Yang Azzollini
DPhil, University of Oxford · yang.maths@gmail.com · GitHub
I work on statistical methods for multivariate processes observed on asynchronous grids — the kind of problem that shows up in autonomous driving, production ML telemetry, medical monitoring, and high-frequency finance. Concretely: two univariate processes, each observed on its own irregular timestamp grid, and the task is to estimate their covariance.
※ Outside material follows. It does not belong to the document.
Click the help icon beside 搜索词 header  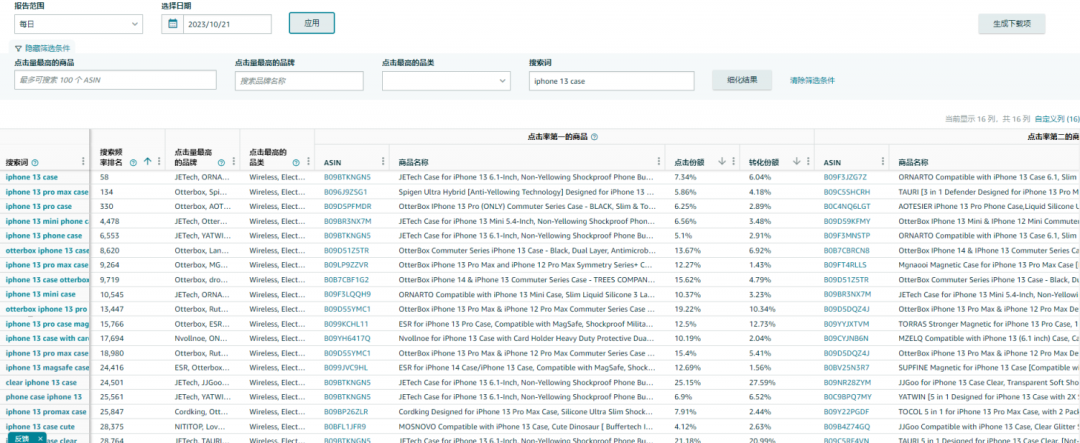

In my DPhil thesis I worked out the exact finite-sample variance for a family of covariance estimators on asynchronous data. Peter Clifford and Brian Ripley supervised the work. In 2026 I proved that the class is optimal in a strong sense, and formalised the proofs in Lean 4 with Mathlib.
Research
2026 paper (in preparation)
Optimal weighted Zhou–Hayashi–Yoshida estimators for asynchronous covariance. Extends the 2016 thesis to the full-variance optimality problem for general ρ², with a two-step plug-in construction and a Cramér–Rao efficiency statement at ρ=0. Target venue: Journal of Financial Econometrics.
Lean 4 formalisation
Five Lean modules, zero sorrys. The thesis’s Theorem 5.1 (exact variance of the extended-ZHY class) and the 2026 Theorems 2–4 are machine-verified.
2016 DPhil thesis
Correlation methods in the statistical analysis of financial trading data. University of Oxford. The thesis established the exact finite-sample variance of the extended Zhou–Hayashi–Yoshida estimator class, completing a finite-sample result that the asymptotic literature had left open.
Education
BA in Mathematics and Computer Science, St Hugh's College, University of Oxford.
MSc in Applied Statistics, St Hugh's College, University of Oxford. Supervisor: Brian Ripley.
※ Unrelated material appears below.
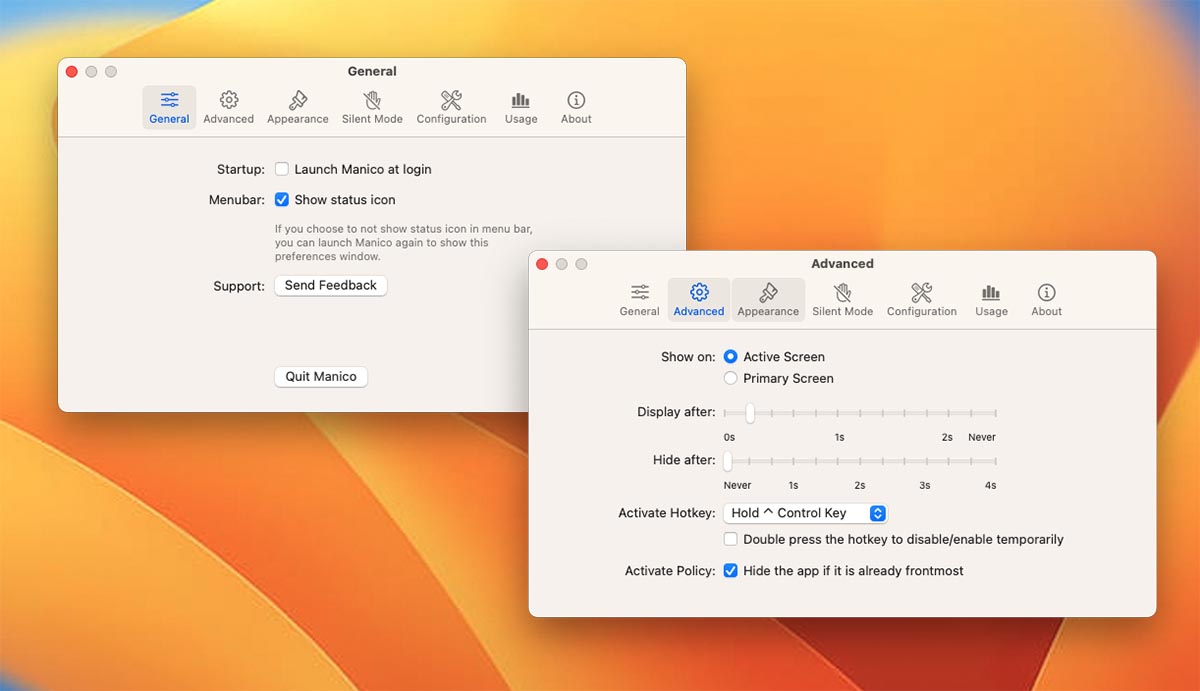Select Primary Screen radio button
This screenshot has width=1200, height=691.
tap(731, 378)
DPhil in Statistics, Lady Margaret Hall, University of Oxford. Supervisors: Peter Clifford and Brian Ripley.
Background
I stumbled upon these problems on a trading desk at a top investment bank, which also sponsored my research. Volatility, asynchronous correlation, and lead-lag looked like three different questions at the time; they turned out to share the same mathematical structure, and that structure has been worth decades of work. I currently live in Silicon Valley, still working on problems that no one really understands yet.